Mark, This is always an interesting subject. In the DTG realm, I've always printed from RGB. Being that I'm from the days of screenprint seps from a PC (bad WYSWYG on the monitor), If I know that 85%y + 72%= a target color on the print side I can learn to adjust. RGB definately looks better on screen, but going blindly into what a particular RIP will interpret the RGB data can sometimes drive someone batty, if they're trying to be really picky. That being said, and true to you actual question..... on the fly (quick input and print) RGB works the fastest and is OK. If I have to get real picky, speaking the language of CMYK at least gives me more control that I might need.


----------



## Catbox (Oct 3, 2007)

don't the DTG machines software convert all files to RGB by default? I might have misunderstood...


----------



## sunnydayz (Jun 22, 2007)

I myself print out of cmyk, for me I get the best results this way.I have tried all the different rgb settings, but for me cmyk is the best. Its where I get the best results


----------



## DAGuide (Oct 2, 2006)

sunnydayz said:


> I myself print out of cmyk, for me I get the best results this way.I have tried all the different rgb settings, but for me cmyk is the best. Its where I get the best results


I guess it would be important to know what program you are developing your graphics in as well. BobbieLee, do you care to share whether you use Corel, Photoshop, Illy,...or something else? Thanks in advance.


----------



## AaronM (Mar 28, 2007)

All my expeience is with the FastT-Jet machine, but to my understanding the FastRIP for T-Jets is developed to use RGB images so that is what I have always used. Have always had good results regardless of what program I was printing from.


----------



## sunnydayz (Jun 22, 2007)

I mostly use corel Mark  sometimes photoshop and illustrater if the customer sends me a raster image.


----------



## sodrisc (Apr 6, 2006)

i found it easier to get results with photoshop and rgb, i just upgraded from elements to the full cs2 version of photoshop, i always assumed the print engine to be the same between them, i was very wrong indeed, definately more vibrant colours and finer detail printing from full photoshop.


----------



## cavedave (Dec 5, 2006)

You should be able to get good results from both RGB or CMYK. 
Its all a matter of setting up you color managment correctly in the application and ensuring that your RIP is configured with the correct input profiles, compatible with how you configured your applications.

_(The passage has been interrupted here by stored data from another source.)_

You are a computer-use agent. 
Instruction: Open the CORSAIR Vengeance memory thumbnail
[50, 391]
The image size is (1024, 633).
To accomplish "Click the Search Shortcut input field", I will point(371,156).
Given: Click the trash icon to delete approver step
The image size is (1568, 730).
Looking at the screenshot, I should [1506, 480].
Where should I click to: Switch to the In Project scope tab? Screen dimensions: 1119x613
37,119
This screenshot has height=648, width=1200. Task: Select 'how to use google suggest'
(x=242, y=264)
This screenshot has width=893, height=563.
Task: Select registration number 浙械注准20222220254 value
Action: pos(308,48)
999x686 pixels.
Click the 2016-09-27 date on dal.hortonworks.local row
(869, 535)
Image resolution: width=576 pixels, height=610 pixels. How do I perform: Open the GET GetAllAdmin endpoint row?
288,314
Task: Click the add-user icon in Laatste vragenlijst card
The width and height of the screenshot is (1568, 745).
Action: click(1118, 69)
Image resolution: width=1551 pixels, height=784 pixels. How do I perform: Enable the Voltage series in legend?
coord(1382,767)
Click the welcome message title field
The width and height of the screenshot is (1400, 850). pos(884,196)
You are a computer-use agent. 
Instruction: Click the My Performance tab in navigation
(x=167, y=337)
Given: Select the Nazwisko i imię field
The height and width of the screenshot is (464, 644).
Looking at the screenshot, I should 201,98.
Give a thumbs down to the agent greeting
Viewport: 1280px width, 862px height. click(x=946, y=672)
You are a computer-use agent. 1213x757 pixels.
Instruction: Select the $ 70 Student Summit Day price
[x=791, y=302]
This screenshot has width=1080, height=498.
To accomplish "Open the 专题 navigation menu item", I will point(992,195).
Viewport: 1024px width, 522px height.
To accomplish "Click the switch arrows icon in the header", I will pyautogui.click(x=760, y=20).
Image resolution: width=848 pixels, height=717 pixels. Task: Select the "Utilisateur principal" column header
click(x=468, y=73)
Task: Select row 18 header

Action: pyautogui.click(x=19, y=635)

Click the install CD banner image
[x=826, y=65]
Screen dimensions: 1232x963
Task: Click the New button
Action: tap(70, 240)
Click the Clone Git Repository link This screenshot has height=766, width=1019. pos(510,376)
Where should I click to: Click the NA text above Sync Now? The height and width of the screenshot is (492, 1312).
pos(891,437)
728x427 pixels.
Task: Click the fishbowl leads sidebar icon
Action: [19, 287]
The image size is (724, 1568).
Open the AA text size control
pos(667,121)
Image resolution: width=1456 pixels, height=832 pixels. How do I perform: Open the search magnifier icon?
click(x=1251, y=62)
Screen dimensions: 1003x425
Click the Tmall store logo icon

But some interesting technical points you should be aware of.

Corel.
When you print (File-Print) from Corel draw to a PostScript printer (which is how FastRIP, MultiRIP etc.. work). Then all you data is converted to CMYK by CorelDraw.
You can in the printer setup tell Corel to leave RGB bitmaps as RGB.
But you cant stop the vectors being converted.
I would therefore say that working in CMYK is your best choice from Corel.

FastARTIST doesnt support CMYK bitmap (unless you link them), so you should stick with RGB in FastARTIST

When you create an underbase (there are various methods with different RIP's). But you can defintly get a better and more consistent underbase in RGB if you use the right method.

Pantone colors come in spot and process forms, there are various ways of trying to match these. But the process colors are all CMYK based, so if you want the software to automctially get the best Pantone match you need to be in CMYK.
That said because the color gamuts are quite small in DTG, you will probably find the best results are achieved by printing a swatch (RGB or CMYK) and then finding the closest color match on the swatch and using that value. 

Me personnaly I mostly use RGB, but then I mostly use PhotoShop and FastARTIST. When I work in Corel, I tend to use CMYK or ensure the color managment is setup so the CMYK profile Corel uses for output matches the RIP CMYK inputs.

Best regards

-David


----------



## Naga (Mar 11, 2008)

I have voted a little prematurely, as I have not yet started DTG printing.

But I am working mostly in Photoshop and for me, that is working in RGB with soft proofing. That will be the same when (if) I go live with DTG. I wouldn't dream about investing $ 15,000 (or more) in DTG without also investing in a spectrophotometer.


----------



## Printzilla (Mar 22, 2007)

Naga said:


> I wouldn't dream about investing $ 15,000 (or more) in DTG without also investing in a spectrophotometer.


Excellent advice. We have one, and we do our own custom profiles.


----------